*** Records to process ***
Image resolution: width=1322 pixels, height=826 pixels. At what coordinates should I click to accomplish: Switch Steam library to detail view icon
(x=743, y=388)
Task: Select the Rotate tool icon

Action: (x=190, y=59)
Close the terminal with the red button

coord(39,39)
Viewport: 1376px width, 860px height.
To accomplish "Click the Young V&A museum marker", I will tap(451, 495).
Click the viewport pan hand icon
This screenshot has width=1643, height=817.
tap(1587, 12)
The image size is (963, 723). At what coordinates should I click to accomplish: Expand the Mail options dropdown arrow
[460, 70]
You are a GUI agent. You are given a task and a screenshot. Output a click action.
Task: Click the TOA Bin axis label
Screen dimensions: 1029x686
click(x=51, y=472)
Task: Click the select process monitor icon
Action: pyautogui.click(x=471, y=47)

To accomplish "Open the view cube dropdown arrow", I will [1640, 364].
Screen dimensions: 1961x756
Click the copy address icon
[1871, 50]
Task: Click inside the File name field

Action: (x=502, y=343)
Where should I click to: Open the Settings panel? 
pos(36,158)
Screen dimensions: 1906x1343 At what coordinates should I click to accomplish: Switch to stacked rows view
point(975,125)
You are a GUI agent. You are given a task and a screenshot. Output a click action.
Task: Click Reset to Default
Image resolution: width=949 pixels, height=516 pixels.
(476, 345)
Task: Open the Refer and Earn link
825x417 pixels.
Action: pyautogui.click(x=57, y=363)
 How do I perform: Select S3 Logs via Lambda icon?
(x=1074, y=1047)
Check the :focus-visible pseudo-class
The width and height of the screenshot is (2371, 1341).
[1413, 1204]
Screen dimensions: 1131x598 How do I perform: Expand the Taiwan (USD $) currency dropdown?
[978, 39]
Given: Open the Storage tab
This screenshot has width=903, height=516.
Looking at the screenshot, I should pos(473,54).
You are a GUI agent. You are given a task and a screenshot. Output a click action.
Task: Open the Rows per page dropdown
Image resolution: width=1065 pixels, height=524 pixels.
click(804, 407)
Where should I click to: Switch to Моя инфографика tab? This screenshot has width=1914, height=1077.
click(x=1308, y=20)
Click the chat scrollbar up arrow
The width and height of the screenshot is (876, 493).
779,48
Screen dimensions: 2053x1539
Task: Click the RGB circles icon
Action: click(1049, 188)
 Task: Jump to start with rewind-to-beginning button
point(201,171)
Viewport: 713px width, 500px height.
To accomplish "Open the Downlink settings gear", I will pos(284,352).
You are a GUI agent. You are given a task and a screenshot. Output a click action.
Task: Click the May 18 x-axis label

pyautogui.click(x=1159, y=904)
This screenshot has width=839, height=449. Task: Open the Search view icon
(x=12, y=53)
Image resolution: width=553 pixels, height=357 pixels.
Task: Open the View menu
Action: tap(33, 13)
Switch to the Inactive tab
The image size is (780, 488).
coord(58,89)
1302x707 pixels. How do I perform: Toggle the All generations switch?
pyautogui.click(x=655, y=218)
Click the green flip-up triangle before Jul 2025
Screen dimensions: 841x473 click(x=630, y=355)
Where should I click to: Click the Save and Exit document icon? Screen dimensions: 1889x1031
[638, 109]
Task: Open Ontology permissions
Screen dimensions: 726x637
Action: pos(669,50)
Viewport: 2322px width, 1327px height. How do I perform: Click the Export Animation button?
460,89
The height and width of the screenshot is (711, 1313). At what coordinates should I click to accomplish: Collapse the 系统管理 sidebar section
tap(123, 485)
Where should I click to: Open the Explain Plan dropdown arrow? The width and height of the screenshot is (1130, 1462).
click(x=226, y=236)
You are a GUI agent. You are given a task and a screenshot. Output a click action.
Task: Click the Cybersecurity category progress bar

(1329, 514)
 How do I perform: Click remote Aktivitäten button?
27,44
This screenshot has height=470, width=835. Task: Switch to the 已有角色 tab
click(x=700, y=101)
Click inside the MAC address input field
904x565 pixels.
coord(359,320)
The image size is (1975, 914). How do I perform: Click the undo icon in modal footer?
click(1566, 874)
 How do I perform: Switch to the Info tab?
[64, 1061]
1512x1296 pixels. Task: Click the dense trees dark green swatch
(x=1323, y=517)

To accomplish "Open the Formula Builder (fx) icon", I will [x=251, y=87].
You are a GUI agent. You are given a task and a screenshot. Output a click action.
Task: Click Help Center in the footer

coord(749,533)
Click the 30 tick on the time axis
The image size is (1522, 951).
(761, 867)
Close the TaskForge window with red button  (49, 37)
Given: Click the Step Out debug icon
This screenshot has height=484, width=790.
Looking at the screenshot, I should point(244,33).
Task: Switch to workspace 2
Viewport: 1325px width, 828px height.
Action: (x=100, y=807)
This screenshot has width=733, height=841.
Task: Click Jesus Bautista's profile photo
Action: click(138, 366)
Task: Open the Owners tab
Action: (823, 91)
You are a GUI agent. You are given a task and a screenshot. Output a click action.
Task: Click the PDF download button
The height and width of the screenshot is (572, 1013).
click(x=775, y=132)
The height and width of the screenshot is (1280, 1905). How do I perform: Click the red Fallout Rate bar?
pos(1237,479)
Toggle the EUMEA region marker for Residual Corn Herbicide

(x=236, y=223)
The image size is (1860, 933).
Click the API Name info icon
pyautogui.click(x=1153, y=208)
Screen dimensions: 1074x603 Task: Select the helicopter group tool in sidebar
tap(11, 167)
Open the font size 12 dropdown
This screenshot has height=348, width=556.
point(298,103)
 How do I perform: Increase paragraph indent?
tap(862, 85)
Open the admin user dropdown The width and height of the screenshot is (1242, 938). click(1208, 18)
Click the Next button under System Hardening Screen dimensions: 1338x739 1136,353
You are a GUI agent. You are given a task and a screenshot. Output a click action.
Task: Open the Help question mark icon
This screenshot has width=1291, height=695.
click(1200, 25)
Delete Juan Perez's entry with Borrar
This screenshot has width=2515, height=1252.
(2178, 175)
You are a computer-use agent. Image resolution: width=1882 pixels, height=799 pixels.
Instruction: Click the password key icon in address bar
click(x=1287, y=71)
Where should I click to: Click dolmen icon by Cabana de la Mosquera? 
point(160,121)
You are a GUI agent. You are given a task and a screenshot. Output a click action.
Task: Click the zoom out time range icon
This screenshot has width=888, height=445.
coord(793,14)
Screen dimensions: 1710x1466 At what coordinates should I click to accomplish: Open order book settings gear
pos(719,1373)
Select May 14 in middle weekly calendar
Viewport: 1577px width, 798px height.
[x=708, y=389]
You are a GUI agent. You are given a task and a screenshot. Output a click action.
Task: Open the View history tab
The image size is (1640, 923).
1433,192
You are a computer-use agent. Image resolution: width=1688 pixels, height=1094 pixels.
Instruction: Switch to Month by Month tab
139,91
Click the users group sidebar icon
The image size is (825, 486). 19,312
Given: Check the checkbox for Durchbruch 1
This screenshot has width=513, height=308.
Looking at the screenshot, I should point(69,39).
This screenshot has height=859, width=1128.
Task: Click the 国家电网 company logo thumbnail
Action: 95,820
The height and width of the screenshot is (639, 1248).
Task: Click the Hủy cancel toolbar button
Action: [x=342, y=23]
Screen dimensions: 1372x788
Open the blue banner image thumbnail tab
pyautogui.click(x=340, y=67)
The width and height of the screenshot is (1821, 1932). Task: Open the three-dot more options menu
*** End of Records to process ***
## Task statement
Reply with the complete records, restated exactly.

## Solution to the problem
Image resolution: width=1322 pixels, height=826 pixels. At what coordinates should I click to accomplish: Switch Steam library to detail view icon
(x=743, y=388)
Task: Select the Rotate tool icon

Action: (x=190, y=59)
Close the terminal with the red button

coord(39,39)
Viewport: 1376px width, 860px height.
To accomplish "Click the Young V&A museum marker", I will tap(451, 495).
Click the viewport pan hand icon
This screenshot has width=1643, height=817.
tap(1587, 12)
The image size is (963, 723). At what coordinates should I click to accomplish: Expand the Mail options dropdown arrow
[460, 70]
You are a GUI agent. You are given a task and a screenshot. Output a click action.
Task: Click the TOA Bin axis label
Screen dimensions: 1029x686
click(x=51, y=472)
Task: Click the select process monitor icon
Action: pyautogui.click(x=471, y=47)

To accomplish "Open the view cube dropdown arrow", I will [1640, 364].
Screen dimensions: 1961x756
Click the copy address icon
[1871, 50]
Task: Click inside the File name field

Action: (x=502, y=343)
Where should I click to: Open the Settings panel? 
pos(36,158)
Screen dimensions: 1906x1343 At what coordinates should I click to accomplish: Switch to stacked rows view
point(975,125)
You are a GUI agent. You are given a task and a screenshot. Output a click action.
Task: Click Reset to Default
Image resolution: width=949 pixels, height=516 pixels.
(476, 345)
Task: Open the Refer and Earn link
825x417 pixels.
Action: pyautogui.click(x=57, y=363)
 How do I perform: Select S3 Logs via Lambda icon?
(x=1074, y=1047)
Check the :focus-visible pseudo-class
The width and height of the screenshot is (2371, 1341).
[1413, 1204]
Screen dimensions: 1131x598 How do I perform: Expand the Taiwan (USD $) currency dropdown?
[978, 39]
Given: Open the Storage tab
This screenshot has width=903, height=516.
Looking at the screenshot, I should pos(473,54).
You are a GUI agent. You are given a task and a screenshot. Output a click action.
Task: Open the Rows per page dropdown
Image resolution: width=1065 pixels, height=524 pixels.
click(804, 407)
Where should I click to: Switch to Моя инфографика tab? This screenshot has width=1914, height=1077.
click(x=1308, y=20)
Click the chat scrollbar up arrow
The width and height of the screenshot is (876, 493).
779,48
Screen dimensions: 2053x1539
Task: Click the RGB circles icon
Action: click(1049, 188)
 Task: Jump to start with rewind-to-beginning button
point(201,171)
Viewport: 713px width, 500px height.
To accomplish "Open the Downlink settings gear", I will pos(284,352).
You are a GUI agent. You are given a task and a screenshot. Output a click action.
Task: Click the May 18 x-axis label

pyautogui.click(x=1159, y=904)
This screenshot has width=839, height=449. Task: Open the Search view icon
(x=12, y=53)
Image resolution: width=553 pixels, height=357 pixels.
Task: Open the View menu
Action: tap(33, 13)
Switch to the Inactive tab
The image size is (780, 488).
coord(58,89)
1302x707 pixels. How do I perform: Toggle the All generations switch?
pyautogui.click(x=655, y=218)
Click the green flip-up triangle before Jul 2025
Screen dimensions: 841x473 click(x=630, y=355)
Where should I click to: Click the Save and Exit document icon? Screen dimensions: 1889x1031
[638, 109]
Task: Open Ontology permissions
Screen dimensions: 726x637
Action: pos(669,50)
Viewport: 2322px width, 1327px height. How do I perform: Click the Export Animation button?
460,89
The height and width of the screenshot is (711, 1313). At what coordinates should I click to accomplish: Collapse the 系统管理 sidebar section
tap(123, 485)
Where should I click to: Open the Explain Plan dropdown arrow? The width and height of the screenshot is (1130, 1462).
click(x=226, y=236)
You are a GUI agent. You are given a task and a screenshot. Output a click action.
Task: Click the Cybersecurity category progress bar

(1329, 514)
 How do I perform: Click remote Aktivitäten button?
27,44
This screenshot has height=470, width=835. Task: Switch to the 已有角色 tab
click(x=700, y=101)
Click inside the MAC address input field
904x565 pixels.
coord(359,320)
The image size is (1975, 914). How do I perform: Click the undo icon in modal footer?
click(1566, 874)
 How do I perform: Switch to the Info tab?
[64, 1061]
1512x1296 pixels. Task: Click the dense trees dark green swatch
(x=1323, y=517)

To accomplish "Open the Formula Builder (fx) icon", I will [x=251, y=87].
You are a GUI agent. You are given a task and a screenshot. Output a click action.
Task: Click Help Center in the footer

coord(749,533)
Click the 30 tick on the time axis
The image size is (1522, 951).
(761, 867)
Close the TaskForge window with red button  (49, 37)
Given: Click the Step Out debug icon
This screenshot has height=484, width=790.
Looking at the screenshot, I should point(244,33).
Task: Switch to workspace 2
Viewport: 1325px width, 828px height.
Action: (x=100, y=807)
This screenshot has width=733, height=841.
Task: Click Jesus Bautista's profile photo
Action: click(138, 366)
Task: Open the Owners tab
Action: (823, 91)
You are a GUI agent. You are given a task and a screenshot. Output a click action.
Task: Click the PDF download button
The height and width of the screenshot is (572, 1013).
click(x=775, y=132)
The height and width of the screenshot is (1280, 1905). How do I perform: Click the red Fallout Rate bar?
pos(1237,479)
Toggle the EUMEA region marker for Residual Corn Herbicide

(x=236, y=223)
The image size is (1860, 933).
Click the API Name info icon
pyautogui.click(x=1153, y=208)
Screen dimensions: 1074x603 Task: Select the helicopter group tool in sidebar
tap(11, 167)
Open the font size 12 dropdown
This screenshot has height=348, width=556.
point(298,103)
 How do I perform: Increase paragraph indent?
tap(862, 85)
Open the admin user dropdown The width and height of the screenshot is (1242, 938). click(1208, 18)
Click the Next button under System Hardening Screen dimensions: 1338x739 1136,353
You are a GUI agent. You are given a task and a screenshot. Output a click action.
Task: Open the Help question mark icon
This screenshot has width=1291, height=695.
click(1200, 25)
Delete Juan Perez's entry with Borrar
This screenshot has width=2515, height=1252.
(2178, 175)
You are a computer-use agent. Image resolution: width=1882 pixels, height=799 pixels.
Instruction: Click the password key icon in address bar
click(x=1287, y=71)
Where should I click to: Click dolmen icon by Cabana de la Mosquera? 
point(160,121)
You are a GUI agent. You are given a task and a screenshot. Output a click action.
Task: Click the zoom out time range icon
This screenshot has width=888, height=445.
coord(793,14)
Screen dimensions: 1710x1466 At what coordinates should I click to accomplish: Open order book settings gear
pos(719,1373)
Select May 14 in middle weekly calendar
Viewport: 1577px width, 798px height.
[x=708, y=389]
You are a GUI agent. You are given a task and a screenshot. Output a click action.
Task: Open the View history tab
The image size is (1640, 923).
1433,192
You are a computer-use agent. Image resolution: width=1688 pixels, height=1094 pixels.
Instruction: Switch to Month by Month tab
139,91
Click the users group sidebar icon
The image size is (825, 486). 19,312
Given: Check the checkbox for Durchbruch 1
This screenshot has width=513, height=308.
Looking at the screenshot, I should point(69,39).
This screenshot has height=859, width=1128.
Task: Click the 国家电网 company logo thumbnail
Action: 95,820
The height and width of the screenshot is (639, 1248).
Task: Click the Hủy cancel toolbar button
Action: [x=342, y=23]
Screen dimensions: 1372x788
Open the blue banner image thumbnail tab
pyautogui.click(x=340, y=67)
The width and height of the screenshot is (1821, 1932). Task: Open the three-dot more options menu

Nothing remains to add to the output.